> **ZIEL**
Liste jede Zeile des folgenden Materials auf, in der das Wort „notifications“ vorkommt, und übernimm sie unverändert.

+++

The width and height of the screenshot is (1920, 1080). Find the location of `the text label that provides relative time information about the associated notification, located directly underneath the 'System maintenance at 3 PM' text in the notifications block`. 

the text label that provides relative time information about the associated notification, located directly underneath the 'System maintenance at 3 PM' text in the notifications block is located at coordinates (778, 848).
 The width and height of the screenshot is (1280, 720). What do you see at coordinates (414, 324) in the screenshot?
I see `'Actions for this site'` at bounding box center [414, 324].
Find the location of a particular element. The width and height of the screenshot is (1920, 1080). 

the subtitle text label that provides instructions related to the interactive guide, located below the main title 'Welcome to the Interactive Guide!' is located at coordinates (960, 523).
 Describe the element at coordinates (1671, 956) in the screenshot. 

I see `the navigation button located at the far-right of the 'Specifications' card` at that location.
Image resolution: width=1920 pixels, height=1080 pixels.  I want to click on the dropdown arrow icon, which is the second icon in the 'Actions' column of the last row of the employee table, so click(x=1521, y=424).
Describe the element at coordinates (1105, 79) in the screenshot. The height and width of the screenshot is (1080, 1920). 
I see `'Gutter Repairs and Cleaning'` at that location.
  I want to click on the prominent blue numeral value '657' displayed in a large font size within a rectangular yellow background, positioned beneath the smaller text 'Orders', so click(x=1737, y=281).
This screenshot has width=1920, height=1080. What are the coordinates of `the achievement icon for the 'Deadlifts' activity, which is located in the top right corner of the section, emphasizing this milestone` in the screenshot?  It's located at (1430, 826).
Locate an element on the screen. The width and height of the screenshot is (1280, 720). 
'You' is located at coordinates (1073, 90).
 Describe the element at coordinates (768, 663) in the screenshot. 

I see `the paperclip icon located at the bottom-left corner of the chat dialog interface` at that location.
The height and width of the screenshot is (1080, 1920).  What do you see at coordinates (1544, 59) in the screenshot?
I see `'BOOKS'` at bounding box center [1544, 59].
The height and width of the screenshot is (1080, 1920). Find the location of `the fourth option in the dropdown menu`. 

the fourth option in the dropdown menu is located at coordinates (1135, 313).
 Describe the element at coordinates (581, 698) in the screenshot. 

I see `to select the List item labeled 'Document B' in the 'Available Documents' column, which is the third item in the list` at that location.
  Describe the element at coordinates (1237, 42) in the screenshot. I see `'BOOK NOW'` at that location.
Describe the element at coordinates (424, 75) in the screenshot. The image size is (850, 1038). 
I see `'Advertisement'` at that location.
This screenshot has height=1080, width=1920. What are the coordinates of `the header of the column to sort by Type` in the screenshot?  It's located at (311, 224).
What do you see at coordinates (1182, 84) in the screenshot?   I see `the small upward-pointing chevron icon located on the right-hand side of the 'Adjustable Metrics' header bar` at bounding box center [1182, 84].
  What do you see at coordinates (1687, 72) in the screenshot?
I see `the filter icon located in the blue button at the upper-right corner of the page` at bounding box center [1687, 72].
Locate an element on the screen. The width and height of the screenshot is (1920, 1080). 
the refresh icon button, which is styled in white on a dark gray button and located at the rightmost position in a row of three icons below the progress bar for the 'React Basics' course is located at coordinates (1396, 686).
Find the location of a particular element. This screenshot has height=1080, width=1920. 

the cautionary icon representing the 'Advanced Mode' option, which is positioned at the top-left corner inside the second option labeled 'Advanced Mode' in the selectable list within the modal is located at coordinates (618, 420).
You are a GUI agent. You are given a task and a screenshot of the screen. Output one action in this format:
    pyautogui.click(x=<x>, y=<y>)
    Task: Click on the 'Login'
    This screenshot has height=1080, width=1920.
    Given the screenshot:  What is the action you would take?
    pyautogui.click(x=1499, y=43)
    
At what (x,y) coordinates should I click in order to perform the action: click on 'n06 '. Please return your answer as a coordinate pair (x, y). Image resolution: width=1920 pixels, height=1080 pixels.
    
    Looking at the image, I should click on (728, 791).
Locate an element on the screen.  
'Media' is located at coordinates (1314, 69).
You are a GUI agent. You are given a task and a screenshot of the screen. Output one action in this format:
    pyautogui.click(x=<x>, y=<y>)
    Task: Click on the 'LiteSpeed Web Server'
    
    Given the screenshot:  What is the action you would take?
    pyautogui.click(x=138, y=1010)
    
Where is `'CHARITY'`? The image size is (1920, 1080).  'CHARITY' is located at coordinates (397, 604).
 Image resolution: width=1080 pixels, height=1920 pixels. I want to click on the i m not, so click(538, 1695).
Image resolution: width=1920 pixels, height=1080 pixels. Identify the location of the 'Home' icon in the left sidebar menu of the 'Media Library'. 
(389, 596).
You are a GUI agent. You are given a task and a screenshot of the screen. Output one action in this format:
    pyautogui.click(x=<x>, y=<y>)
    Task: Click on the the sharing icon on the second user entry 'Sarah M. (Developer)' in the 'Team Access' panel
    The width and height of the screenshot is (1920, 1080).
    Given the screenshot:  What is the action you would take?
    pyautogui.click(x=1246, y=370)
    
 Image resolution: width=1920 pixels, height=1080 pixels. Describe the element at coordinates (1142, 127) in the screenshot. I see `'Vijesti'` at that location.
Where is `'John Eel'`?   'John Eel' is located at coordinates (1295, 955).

+++

> **GELÖSTE AUFGABE**
The width and height of the screenshot is (1920, 1080). Find the location of `the text label that provides relative time information about the associated notification, located directly underneath the 'System maintenance at 3 PM' text in the notifications block`. 
the text label that provides relative time information about the associated notification, located directly underneath the 'System maintenance at 3 PM' text in the notifications block is located at coordinates (778, 848).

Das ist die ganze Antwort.